Clearly, God was providing.

At this point, my plan for our living expenses was for Kasie and I to each start our own business. Her’s would rely on her domestic skills, particularly sewing. I would do handy-man work.

In retrospect, this was a most naive plan. But the key was that we were pursuing the promptings God had placed in our hearts.

Grandaddy, my Mom’s dad, had been in business for most of his adult life and saw immediately just how flawed my plan was. He was deeply concerned for our well-being.

I didn’t know it at the time, but he had a place down in the hay room of the barn that he considered his personal altar – the place where he would go to meet with God. He would kneel down beside a bale of hay, his Bible open, and talk to God about the things on his heart.

Well, he was so concerned about our situation that he spent three hours down there one day, wrestling with it before God. He came away with the conviction that he was supposed to cover our fixed monthly expenses – things like house payment and utilities.

Now, while this was a tremendous relief to us, it brought me to a very difficult place –  to one of those forks in the trail.

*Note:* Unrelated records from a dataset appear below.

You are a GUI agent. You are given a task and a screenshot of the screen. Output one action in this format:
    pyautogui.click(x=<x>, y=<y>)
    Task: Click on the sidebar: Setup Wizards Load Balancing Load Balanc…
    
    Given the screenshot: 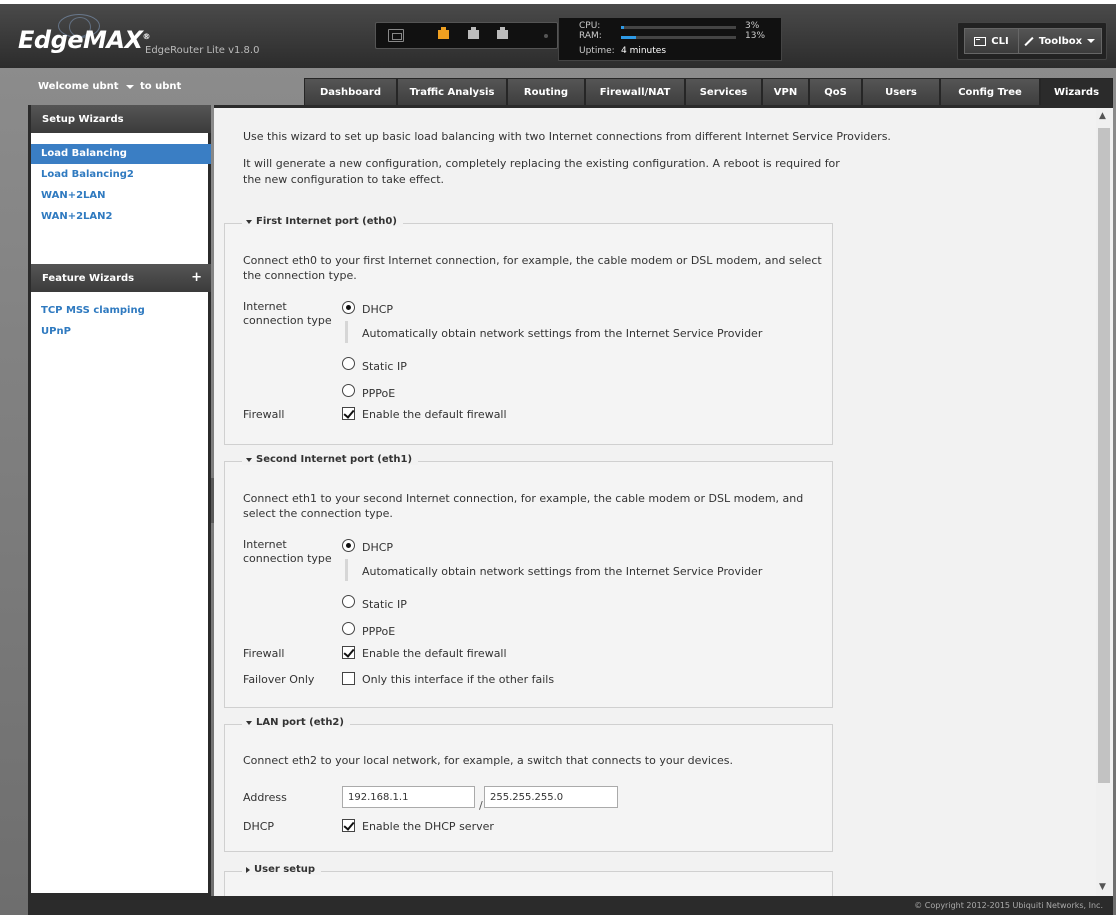 What is the action you would take?
    pyautogui.click(x=120, y=500)
    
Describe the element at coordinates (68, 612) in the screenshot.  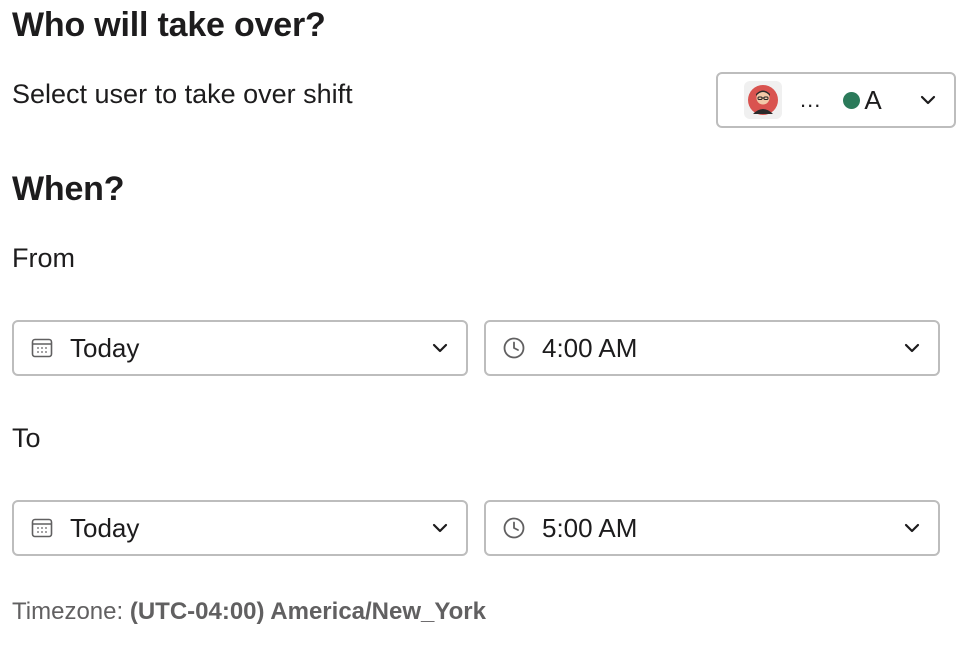
I see `timezone-label: Timezone:` at that location.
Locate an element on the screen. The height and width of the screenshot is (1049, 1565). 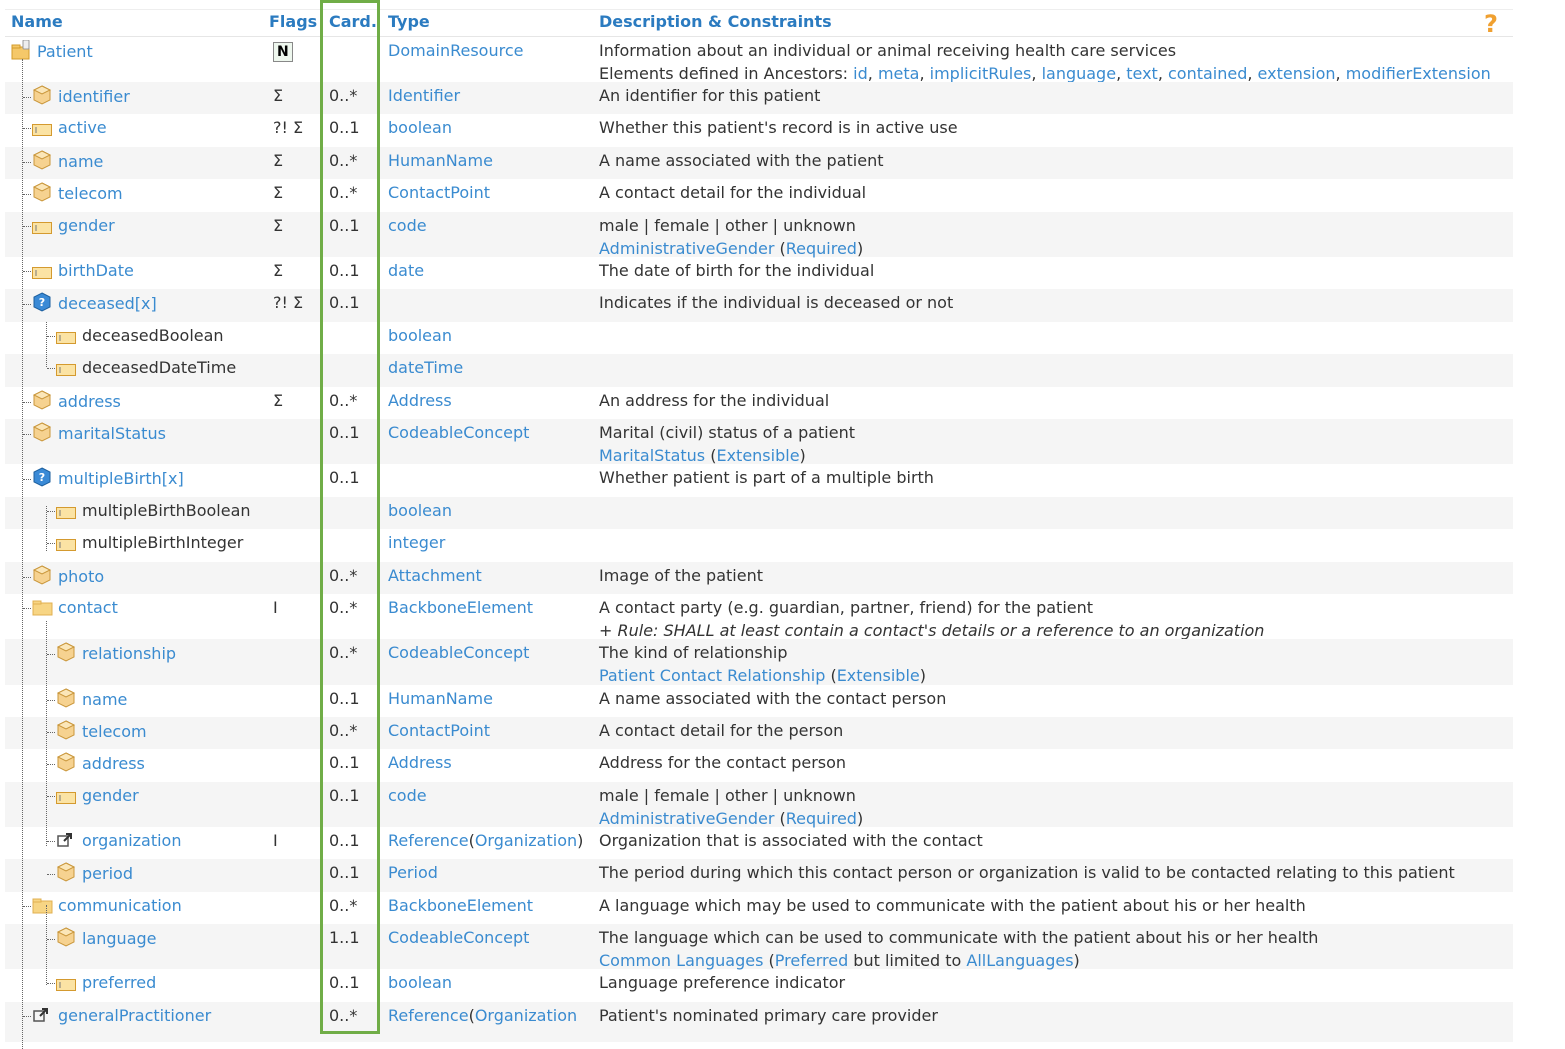
element-name: deceased[x] is located at coordinates (108, 304).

See, up to this point, in my mind, provision was based on merit. And merit was measured in dollars-per-hour. I was worth x-dollars per hour. Multiply that by the number of hours I worked, and that reflected my ability to provide for my family. In this system, progress is measured by the increase in your worth. The more you had to offer, the more you were worth. The more you were worth, the better you could provide for your family. Thus, your ability to provide for your family reflected your worth as an individual.

But here I was receiving something I hadn’t worked for. That felt like charity. And in this system, charity holds a curious place. Giving to charity is good. It demonstrates that I am able to not only provide for my family, but that my worth is so great, I have excess to give to others.

However, in this system, receiving charity is bad. If you take charity, it is because you lack sufficient worth to be able to provide for your family. And it felt like I was having to take charity. I struggled with feeling worthless.

In the midst of this, God brought to mind Jesus’ washing of the disciples’ feet and His words to Peter (John 13:5-20). Jesus’ washing of their feet was an object lesson to teach them that they were to serve one another. For this to take place, not only would one of them have to humble themselves and serve, but another would have to allow themselves to be served.

Peter’s refusal to let Jesus wash his feet challenged the whole model. Within the church, we are to serve one another. That means that each of us must be willing to let others within the body serve us.

Through this, God was teaching me that I needed to be willing to let others serve me. I needed to let Grandaddy be God’s provision in my life at that point.

See, God’s system is simpler than mine was. In God’s system, you trust God, following His leading, and He provides.

God was leading me to DTS. And He was providing. Through Dad. Through Grandaddy. But I would have to learn to let go of my merit-based system. I was going to have to depend on God. And that meant letting others serve me in significant ways.